We live in exciting times. The last 2 decades have seen an explosion in our understanding of brain function, and hundreds of experiments, in animals and  humans, have confirmed and extended mirror theory. We now know that there are mirror neurone sites not only in the motor areas (having a sense of what others are doing), but in the sensory cortex (what it feels like for other  beings).

We also know that the mirror neurones link up with other (emotional) areas of the brain so that we can not only track ourselves, but also track other beings. One word for the first activity is mindfulness.  One word for the second activity is empathy.

Thus for the first time in human history, we are starting to get an understanding of brain processes underpinning  these two important social functions.
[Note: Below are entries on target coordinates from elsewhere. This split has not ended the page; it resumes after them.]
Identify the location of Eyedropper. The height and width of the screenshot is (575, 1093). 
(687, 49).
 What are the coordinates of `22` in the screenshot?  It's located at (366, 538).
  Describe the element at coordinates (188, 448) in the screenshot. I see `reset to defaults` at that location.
Without empathy, we cannot nurture our babies (or anything else much). Without mindfulness, we cannot track ourselves, and act like robots.

Unless we develop our capacity for nurturance and empathy (for everything, not just our narrow social groups), social unrest, ethnic tensions, and  wars of various kinds will worsen. And the environment will continue to deteriorate.

This column’s purpose is to act like a little mirror neurone, reflecting advances in the brain sciences  to do with empathy, mindfulness, and nurturance, and their implication for social well-being and politics,  to engage  the reader’s mirror neurones and stimulate a nurturing dialogue.

Last week, I went to an amazing Neuroscience Conference at the University of Queensland’s Brain Institute. Two of the international keynote speakers were Christian Keysers and his 6 month pregnant wife Valeria, world-leading researchers in the neuroscience of empathy. What warmed my heart even more than the material presented was that both Christian and Valeria were delightfully empathic beings who obviously took their research to  heart in the way they related to others. Next week’s column will report on some of the findings of the Conference, and how they might apply to our daily lives.

And finally, what of poor Mario ?  My mirror neurones pained at the thought of all he had to endure in the laboratory, as  did yours.  And yet, my mirror neurone activities are my patterns, not Mario’s. I see the world through  my “brain-glasses”, and they can distort the view. More of this later.